### Problem to solve
An exact reprint of all the records is the expected answer.

### Provided information
▬▬▬
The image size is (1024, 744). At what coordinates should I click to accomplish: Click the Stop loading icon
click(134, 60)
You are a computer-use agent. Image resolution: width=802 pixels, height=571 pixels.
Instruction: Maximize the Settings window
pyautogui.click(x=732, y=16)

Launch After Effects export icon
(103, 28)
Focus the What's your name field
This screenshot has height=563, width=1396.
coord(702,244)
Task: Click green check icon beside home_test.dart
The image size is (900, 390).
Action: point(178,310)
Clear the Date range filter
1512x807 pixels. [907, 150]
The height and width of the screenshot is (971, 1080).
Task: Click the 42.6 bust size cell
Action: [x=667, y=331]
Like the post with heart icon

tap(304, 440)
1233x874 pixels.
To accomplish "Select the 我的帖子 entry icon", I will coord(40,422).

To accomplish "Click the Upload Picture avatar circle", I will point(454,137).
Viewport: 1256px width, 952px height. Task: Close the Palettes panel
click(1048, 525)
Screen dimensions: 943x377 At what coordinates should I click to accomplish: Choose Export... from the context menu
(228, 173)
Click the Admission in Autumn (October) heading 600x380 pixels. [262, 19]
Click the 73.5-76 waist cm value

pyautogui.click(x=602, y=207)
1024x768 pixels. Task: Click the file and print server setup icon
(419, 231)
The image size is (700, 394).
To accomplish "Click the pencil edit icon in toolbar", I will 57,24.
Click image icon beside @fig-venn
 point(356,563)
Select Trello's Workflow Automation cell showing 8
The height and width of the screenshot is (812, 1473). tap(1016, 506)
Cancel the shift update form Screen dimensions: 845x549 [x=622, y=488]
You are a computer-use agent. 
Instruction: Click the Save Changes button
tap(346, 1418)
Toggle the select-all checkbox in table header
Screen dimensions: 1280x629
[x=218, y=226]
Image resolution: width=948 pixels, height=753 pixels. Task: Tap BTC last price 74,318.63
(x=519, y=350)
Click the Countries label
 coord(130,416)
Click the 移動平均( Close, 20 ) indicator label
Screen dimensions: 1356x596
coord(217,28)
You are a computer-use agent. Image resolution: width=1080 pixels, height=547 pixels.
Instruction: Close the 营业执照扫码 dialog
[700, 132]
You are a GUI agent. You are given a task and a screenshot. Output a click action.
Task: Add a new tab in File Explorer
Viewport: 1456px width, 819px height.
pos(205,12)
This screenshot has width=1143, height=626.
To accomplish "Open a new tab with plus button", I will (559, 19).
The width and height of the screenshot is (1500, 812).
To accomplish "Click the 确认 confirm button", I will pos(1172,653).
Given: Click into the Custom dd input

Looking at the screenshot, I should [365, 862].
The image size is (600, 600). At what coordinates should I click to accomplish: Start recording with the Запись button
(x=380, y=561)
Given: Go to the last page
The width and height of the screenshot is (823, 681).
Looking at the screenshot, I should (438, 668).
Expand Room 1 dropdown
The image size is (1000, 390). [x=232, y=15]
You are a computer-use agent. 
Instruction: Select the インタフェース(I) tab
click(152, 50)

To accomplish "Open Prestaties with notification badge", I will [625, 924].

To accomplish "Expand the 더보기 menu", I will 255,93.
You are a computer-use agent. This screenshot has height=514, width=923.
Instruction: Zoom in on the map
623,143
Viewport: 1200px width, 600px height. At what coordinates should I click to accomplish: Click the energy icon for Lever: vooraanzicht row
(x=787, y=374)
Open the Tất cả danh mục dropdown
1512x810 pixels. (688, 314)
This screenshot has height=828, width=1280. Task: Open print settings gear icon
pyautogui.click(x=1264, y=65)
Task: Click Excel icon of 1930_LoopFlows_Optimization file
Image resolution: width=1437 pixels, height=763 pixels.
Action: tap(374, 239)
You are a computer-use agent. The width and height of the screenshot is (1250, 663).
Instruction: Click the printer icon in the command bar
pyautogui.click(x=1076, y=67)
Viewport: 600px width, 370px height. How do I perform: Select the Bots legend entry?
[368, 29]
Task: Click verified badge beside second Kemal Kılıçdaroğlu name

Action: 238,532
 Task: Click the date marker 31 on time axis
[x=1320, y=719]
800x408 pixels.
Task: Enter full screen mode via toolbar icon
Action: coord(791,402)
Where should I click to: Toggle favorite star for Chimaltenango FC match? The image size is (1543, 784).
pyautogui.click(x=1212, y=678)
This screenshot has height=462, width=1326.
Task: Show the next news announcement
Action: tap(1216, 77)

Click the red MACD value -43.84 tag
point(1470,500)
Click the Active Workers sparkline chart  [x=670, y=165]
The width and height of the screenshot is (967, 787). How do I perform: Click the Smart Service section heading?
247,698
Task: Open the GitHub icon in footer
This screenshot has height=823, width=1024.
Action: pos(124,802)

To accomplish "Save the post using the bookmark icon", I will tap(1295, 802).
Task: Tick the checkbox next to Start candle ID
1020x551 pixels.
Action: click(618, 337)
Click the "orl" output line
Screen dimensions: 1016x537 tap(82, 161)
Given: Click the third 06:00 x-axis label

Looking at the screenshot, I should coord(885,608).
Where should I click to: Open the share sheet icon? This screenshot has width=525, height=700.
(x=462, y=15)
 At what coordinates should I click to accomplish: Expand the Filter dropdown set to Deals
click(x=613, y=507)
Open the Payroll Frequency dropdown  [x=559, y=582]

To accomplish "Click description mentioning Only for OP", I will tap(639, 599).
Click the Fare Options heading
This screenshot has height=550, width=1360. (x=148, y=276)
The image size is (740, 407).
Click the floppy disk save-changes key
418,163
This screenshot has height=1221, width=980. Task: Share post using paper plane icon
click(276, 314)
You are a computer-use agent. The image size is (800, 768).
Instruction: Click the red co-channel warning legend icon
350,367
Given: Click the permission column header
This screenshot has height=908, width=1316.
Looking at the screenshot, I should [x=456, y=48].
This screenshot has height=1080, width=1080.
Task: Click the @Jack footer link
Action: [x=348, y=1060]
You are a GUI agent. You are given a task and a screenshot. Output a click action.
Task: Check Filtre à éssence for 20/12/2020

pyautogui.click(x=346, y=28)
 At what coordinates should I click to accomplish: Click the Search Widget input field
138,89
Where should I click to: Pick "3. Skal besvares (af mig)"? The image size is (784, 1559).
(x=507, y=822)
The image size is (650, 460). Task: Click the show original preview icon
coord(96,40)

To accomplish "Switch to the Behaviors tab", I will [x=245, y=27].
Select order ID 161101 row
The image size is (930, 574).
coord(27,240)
▬▬▬
### Answer area
The image size is (1024, 744). At what coordinates should I click to accomplish: Click the Stop loading icon
click(134, 60)
You are a computer-use agent. Image resolution: width=802 pixels, height=571 pixels.
Instruction: Maximize the Settings window
pyautogui.click(x=732, y=16)

Launch After Effects export icon
(103, 28)
Focus the What's your name field
This screenshot has height=563, width=1396.
coord(702,244)
Task: Click green check icon beside home_test.dart
The image size is (900, 390).
Action: point(178,310)
Clear the Date range filter
1512x807 pixels. [907, 150]
The height and width of the screenshot is (971, 1080).
Task: Click the 42.6 bust size cell
Action: [x=667, y=331]
Like the post with heart icon

tap(304, 440)
1233x874 pixels.
To accomplish "Select the 我的帖子 entry icon", I will coord(40,422).

To accomplish "Click the Upload Picture avatar circle", I will point(454,137).
Viewport: 1256px width, 952px height. Task: Close the Palettes panel
click(1048, 525)
Screen dimensions: 943x377 At what coordinates should I click to accomplish: Choose Export... from the context menu
(228, 173)
Click the Admission in Autumn (October) heading 600x380 pixels. [262, 19]
Click the 73.5-76 waist cm value

pyautogui.click(x=602, y=207)
1024x768 pixels. Task: Click the file and print server setup icon
(419, 231)
The image size is (700, 394).
To accomplish "Click the pencil edit icon in toolbar", I will 57,24.
Click image icon beside @fig-venn
 point(356,563)
Select Trello's Workflow Automation cell showing 8
The height and width of the screenshot is (812, 1473). tap(1016, 506)
Cancel the shift update form Screen dimensions: 845x549 [x=622, y=488]
You are a computer-use agent. 
Instruction: Click the Save Changes button
tap(346, 1418)
Toggle the select-all checkbox in table header
Screen dimensions: 1280x629
[x=218, y=226]
Image resolution: width=948 pixels, height=753 pixels. Task: Tap BTC last price 74,318.63
(x=519, y=350)
Click the Countries label
 coord(130,416)
Click the 移動平均( Close, 20 ) indicator label
Screen dimensions: 1356x596
coord(217,28)
You are a computer-use agent. Image resolution: width=1080 pixels, height=547 pixels.
Instruction: Close the 营业执照扫码 dialog
[700, 132]
You are a GUI agent. You are given a task and a screenshot. Output a click action.
Task: Add a new tab in File Explorer
Viewport: 1456px width, 819px height.
pos(205,12)
This screenshot has width=1143, height=626.
To accomplish "Open a new tab with plus button", I will (559, 19).
The width and height of the screenshot is (1500, 812).
To accomplish "Click the 确认 confirm button", I will pos(1172,653).
Given: Click into the Custom dd input

Looking at the screenshot, I should [365, 862].
The image size is (600, 600). At what coordinates should I click to accomplish: Start recording with the Запись button
(x=380, y=561)
Given: Go to the last page
The width and height of the screenshot is (823, 681).
Looking at the screenshot, I should (438, 668).
Expand Room 1 dropdown
The image size is (1000, 390). [x=232, y=15]
You are a computer-use agent. 
Instruction: Select the インタフェース(I) tab
click(152, 50)

To accomplish "Open Prestaties with notification badge", I will [625, 924].

To accomplish "Expand the 더보기 menu", I will 255,93.
You are a computer-use agent. This screenshot has height=514, width=923.
Instruction: Zoom in on the map
623,143
Viewport: 1200px width, 600px height. At what coordinates should I click to accomplish: Click the energy icon for Lever: vooraanzicht row
(x=787, y=374)
Open the Tất cả danh mục dropdown
1512x810 pixels. (688, 314)
This screenshot has height=828, width=1280. Task: Open print settings gear icon
pyautogui.click(x=1264, y=65)
Task: Click Excel icon of 1930_LoopFlows_Optimization file
Image resolution: width=1437 pixels, height=763 pixels.
Action: tap(374, 239)
You are a computer-use agent. The width and height of the screenshot is (1250, 663).
Instruction: Click the printer icon in the command bar
pyautogui.click(x=1076, y=67)
Viewport: 600px width, 370px height. How do I perform: Select the Bots legend entry?
[368, 29]
Task: Click verified badge beside second Kemal Kılıçdaroğlu name

Action: 238,532
 Task: Click the date marker 31 on time axis
[x=1320, y=719]
800x408 pixels.
Task: Enter full screen mode via toolbar icon
Action: coord(791,402)
Where should I click to: Toggle favorite star for Chimaltenango FC match? The image size is (1543, 784).
pyautogui.click(x=1212, y=678)
This screenshot has height=462, width=1326.
Task: Show the next news announcement
Action: tap(1216, 77)

Click the red MACD value -43.84 tag
point(1470,500)
Click the Active Workers sparkline chart  [x=670, y=165]
The width and height of the screenshot is (967, 787). How do I perform: Click the Smart Service section heading?
247,698
Task: Open the GitHub icon in footer
This screenshot has height=823, width=1024.
Action: pos(124,802)

To accomplish "Save the post using the bookmark icon", I will tap(1295, 802).
Task: Tick the checkbox next to Start candle ID
1020x551 pixels.
Action: click(618, 337)
Click the "orl" output line
Screen dimensions: 1016x537 tap(82, 161)
Given: Click the third 06:00 x-axis label

Looking at the screenshot, I should coord(885,608).
Where should I click to: Open the share sheet icon? This screenshot has width=525, height=700.
(x=462, y=15)
 At what coordinates should I click to accomplish: Expand the Filter dropdown set to Deals
click(x=613, y=507)
Open the Payroll Frequency dropdown  [x=559, y=582]

To accomplish "Click description mentioning Only for OP", I will tap(639, 599).
Click the Fare Options heading
This screenshot has height=550, width=1360. (x=148, y=276)
The image size is (740, 407).
Click the floppy disk save-changes key
418,163
This screenshot has height=1221, width=980. Task: Share post using paper plane icon
click(276, 314)
You are a computer-use agent. The image size is (800, 768).
Instruction: Click the red co-channel warning legend icon
350,367
Given: Click the permission column header
This screenshot has height=908, width=1316.
Looking at the screenshot, I should [x=456, y=48].
This screenshot has height=1080, width=1080.
Task: Click the @Jack footer link
Action: [x=348, y=1060]
You are a GUI agent. You are given a task and a screenshot. Output a click action.
Task: Check Filtre à éssence for 20/12/2020

pyautogui.click(x=346, y=28)
 At what coordinates should I click to accomplish: Click the Search Widget input field
138,89
Where should I click to: Pick "3. Skal besvares (af mig)"? The image size is (784, 1559).
(x=507, y=822)
The image size is (650, 460). Task: Click the show original preview icon
coord(96,40)

To accomplish "Switch to the Behaviors tab", I will [x=245, y=27].
Select order ID 161101 row
The image size is (930, 574).
coord(27,240)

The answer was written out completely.